The following is a slightly more complicated example that shows a combination of const and non-const pointers:
void moreComplicated( const float * pIn, float * pInOut1, float * pInOut2 )
The corresponding kernel object in MATLAB then has the properties:
MaxNumLHSArguments: 2 NumRHSArguments: 3 ArgumentTypes: {'in single vector' 'inout single vector' 'inout single vector'}
You can use feval
on this code’s kernel
(k
) with the syntax:
[y1,y2] = feval(k,x1,x2,x3)
The three input arguments x1
, x2
,
and x3
, correspond to the three arguments that
are passed into the C function. The output arguments y1
and y2
,
correspond to the values of pInOut1
and pInOut2
after
the C kernel has executed.
This example adds two doubles together in the GPU. You should have the NVIDIA CUDA Toolkit installed, and have CUDA-capable drivers for your device.
The CU code to do this is as follows.
__global__ void add1( double * pi, double c ) { *pi += c; }
The directive __global__
indicates that this
is an entry point to a kernel. The code uses a pointer to send out
the result in pi
, which is both an input and an
output. Put this code in a file called test.cu
in
the current directory.
Compile the CU code at the shell command line to generate
a PTX file called test.ptx
.
nvcc -ptx test.cu
Create the kernel in MATLAB. Currently this PTX file
only has one entry so you do not need to specify it. If you were to
put more kernels in, you would specify add1
as
the entry.
k = parallel.gpu.CUDAKernel('test.ptx','test.cu');
Run the kernel with two numeric inputs. By default, a kernel runs on one thread.
result = feval(k,2,3)
result = 5
This example extends the previous one to add two vectors together. For simplicity, assume that there are exactly the same number of threads as elements in the vectors and that there is only one thread block.
The CU code is slightly different from the last example. Both inputs are pointers, and one is constant because you are not changing it. Each thread will simply add the elements at its thread index.

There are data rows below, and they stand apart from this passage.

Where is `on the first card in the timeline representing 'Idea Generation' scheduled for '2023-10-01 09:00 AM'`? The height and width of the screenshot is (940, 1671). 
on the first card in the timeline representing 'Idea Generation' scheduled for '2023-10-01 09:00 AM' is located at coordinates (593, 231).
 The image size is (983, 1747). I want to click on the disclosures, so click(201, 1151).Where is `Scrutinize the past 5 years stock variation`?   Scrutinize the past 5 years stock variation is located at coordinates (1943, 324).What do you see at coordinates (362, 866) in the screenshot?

The thread index must work out which element this thread should add. (Getting these thread- and block-specific values is a very common pattern in CUDA programming.)
__global__ void add2( double * v1, const double * v2 ) { int idx = threadIdx.x; v1[idx] += v2[idx]; }
Save this code in the file test.cu
.
Compile as before using nvcc
.
nvcc -ptx test.cu
If this code was put in the same CU file along with the code of the first example, you need to specify the entry point name this time to distinguish it.
k = parallel.gpu.CUDAKernel('test.ptx','test.cu','add2');
Before you run the kernel, set the number of threads correctly for the vectors you want to add.
N = 128; k.ThreadBlockSize = N; in1 = ones(N,1,'gpuArray'); in2 = ones(N,1,'gpuArray'); result = feval(k,in1,in2);
For an example that shows how to work with CUDA, and provides CU and PTX files for you to experiment with, see Illustrating Three Approaches to GPU Computing: The Mandelbrot Set.